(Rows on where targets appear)
## start
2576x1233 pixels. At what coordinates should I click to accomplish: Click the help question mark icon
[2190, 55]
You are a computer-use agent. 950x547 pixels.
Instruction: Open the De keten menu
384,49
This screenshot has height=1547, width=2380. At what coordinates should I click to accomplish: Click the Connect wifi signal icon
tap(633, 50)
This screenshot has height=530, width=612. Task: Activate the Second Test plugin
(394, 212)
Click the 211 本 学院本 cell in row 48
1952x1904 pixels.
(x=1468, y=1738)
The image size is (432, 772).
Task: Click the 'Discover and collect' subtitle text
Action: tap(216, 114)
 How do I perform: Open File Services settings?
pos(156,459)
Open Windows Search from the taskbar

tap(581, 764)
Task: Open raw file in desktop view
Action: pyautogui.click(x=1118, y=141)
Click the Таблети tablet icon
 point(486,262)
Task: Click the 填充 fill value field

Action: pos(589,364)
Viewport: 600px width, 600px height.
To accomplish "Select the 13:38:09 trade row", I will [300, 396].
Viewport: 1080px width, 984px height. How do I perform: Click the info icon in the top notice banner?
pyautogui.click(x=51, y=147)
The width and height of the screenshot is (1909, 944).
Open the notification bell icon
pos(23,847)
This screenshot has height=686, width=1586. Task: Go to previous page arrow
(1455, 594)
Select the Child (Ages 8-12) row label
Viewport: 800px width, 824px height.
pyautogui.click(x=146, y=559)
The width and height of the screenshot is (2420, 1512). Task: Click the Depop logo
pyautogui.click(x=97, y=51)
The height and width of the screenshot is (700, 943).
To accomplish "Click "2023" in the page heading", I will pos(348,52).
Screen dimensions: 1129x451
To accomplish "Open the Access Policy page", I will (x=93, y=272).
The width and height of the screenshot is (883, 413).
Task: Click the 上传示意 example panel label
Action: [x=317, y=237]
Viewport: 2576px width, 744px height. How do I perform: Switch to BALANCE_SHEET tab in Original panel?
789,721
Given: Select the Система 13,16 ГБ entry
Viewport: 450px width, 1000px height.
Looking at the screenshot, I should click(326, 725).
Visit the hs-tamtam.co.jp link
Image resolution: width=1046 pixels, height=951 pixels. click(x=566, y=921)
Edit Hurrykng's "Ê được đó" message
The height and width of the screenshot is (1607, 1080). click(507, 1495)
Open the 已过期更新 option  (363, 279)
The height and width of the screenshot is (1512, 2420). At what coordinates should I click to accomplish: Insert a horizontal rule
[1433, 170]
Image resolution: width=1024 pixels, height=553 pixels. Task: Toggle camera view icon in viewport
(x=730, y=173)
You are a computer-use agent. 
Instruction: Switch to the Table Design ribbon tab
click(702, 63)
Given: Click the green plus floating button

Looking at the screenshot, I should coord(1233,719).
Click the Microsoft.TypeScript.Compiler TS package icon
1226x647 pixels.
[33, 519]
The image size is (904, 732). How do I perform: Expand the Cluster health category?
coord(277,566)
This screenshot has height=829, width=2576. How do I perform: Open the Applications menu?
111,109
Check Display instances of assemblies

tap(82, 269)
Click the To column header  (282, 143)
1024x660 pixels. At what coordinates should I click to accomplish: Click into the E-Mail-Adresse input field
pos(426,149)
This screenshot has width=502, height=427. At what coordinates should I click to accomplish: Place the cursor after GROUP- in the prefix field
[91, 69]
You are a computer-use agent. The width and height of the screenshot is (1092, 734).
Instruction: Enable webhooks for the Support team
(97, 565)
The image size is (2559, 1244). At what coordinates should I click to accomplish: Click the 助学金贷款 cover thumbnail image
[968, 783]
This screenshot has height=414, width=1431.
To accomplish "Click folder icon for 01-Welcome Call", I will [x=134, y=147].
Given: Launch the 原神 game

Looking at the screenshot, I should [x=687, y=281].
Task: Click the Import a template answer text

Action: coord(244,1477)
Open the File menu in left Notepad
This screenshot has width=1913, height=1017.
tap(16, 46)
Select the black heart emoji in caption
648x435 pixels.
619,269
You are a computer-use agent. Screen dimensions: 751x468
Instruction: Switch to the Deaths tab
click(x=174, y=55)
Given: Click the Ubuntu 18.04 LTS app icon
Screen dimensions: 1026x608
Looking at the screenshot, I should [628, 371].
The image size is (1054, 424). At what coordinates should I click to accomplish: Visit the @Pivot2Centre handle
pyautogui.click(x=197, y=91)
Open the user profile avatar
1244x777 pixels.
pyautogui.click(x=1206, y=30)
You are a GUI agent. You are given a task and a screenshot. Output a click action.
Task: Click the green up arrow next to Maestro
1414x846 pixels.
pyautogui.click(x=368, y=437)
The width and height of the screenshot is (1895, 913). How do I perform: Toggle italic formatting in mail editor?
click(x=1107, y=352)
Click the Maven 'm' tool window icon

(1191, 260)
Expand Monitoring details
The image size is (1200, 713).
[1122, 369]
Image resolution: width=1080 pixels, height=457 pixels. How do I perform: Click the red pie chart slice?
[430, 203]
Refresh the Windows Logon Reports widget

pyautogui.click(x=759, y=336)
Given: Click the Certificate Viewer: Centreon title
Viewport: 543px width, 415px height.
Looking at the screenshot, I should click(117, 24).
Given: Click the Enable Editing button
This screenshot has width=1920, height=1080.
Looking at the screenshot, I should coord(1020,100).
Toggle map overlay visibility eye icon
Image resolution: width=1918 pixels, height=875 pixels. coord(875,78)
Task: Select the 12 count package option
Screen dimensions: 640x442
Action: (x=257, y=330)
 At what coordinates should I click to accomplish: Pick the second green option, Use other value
## end
▸ **Work to complete**
Copy out the records from the line containing "Click the To" through the line containing "pyautogui.click(x=197, y=91)", substituting "Directive" for "Instruction" and leaving everything else unchanged.

▸ **Solution to this problem**
Click the To column header  (282, 143)
1024x660 pixels. At what coordinates should I click to accomplish: Click into the E-Mail-Adresse input field
pos(426,149)
This screenshot has width=502, height=427. At what coordinates should I click to accomplish: Place the cursor after GROUP- in the prefix field
[91, 69]
You are a computer-use agent. The width and height of the screenshot is (1092, 734).
Directive: Enable webhooks for the Support team
(97, 565)
The image size is (2559, 1244). At what coordinates should I click to accomplish: Click the 助学金贷款 cover thumbnail image
[968, 783]
This screenshot has height=414, width=1431.
To accomplish "Click folder icon for 01-Welcome Call", I will [x=134, y=147].
Given: Launch the 原神 game

Looking at the screenshot, I should [x=687, y=281].
Task: Click the Import a template answer text

Action: coord(244,1477)
Open the File menu in left Notepad
This screenshot has width=1913, height=1017.
tap(16, 46)
Select the black heart emoji in caption
648x435 pixels.
619,269
You are a computer-use agent. Screen dimensions: 751x468
Directive: Switch to the Deaths tab
click(x=174, y=55)
Given: Click the Ubuntu 18.04 LTS app icon
Screen dimensions: 1026x608
Looking at the screenshot, I should [628, 371].
The image size is (1054, 424). At what coordinates should I click to accomplish: Visit the @Pivot2Centre handle
pyautogui.click(x=197, y=91)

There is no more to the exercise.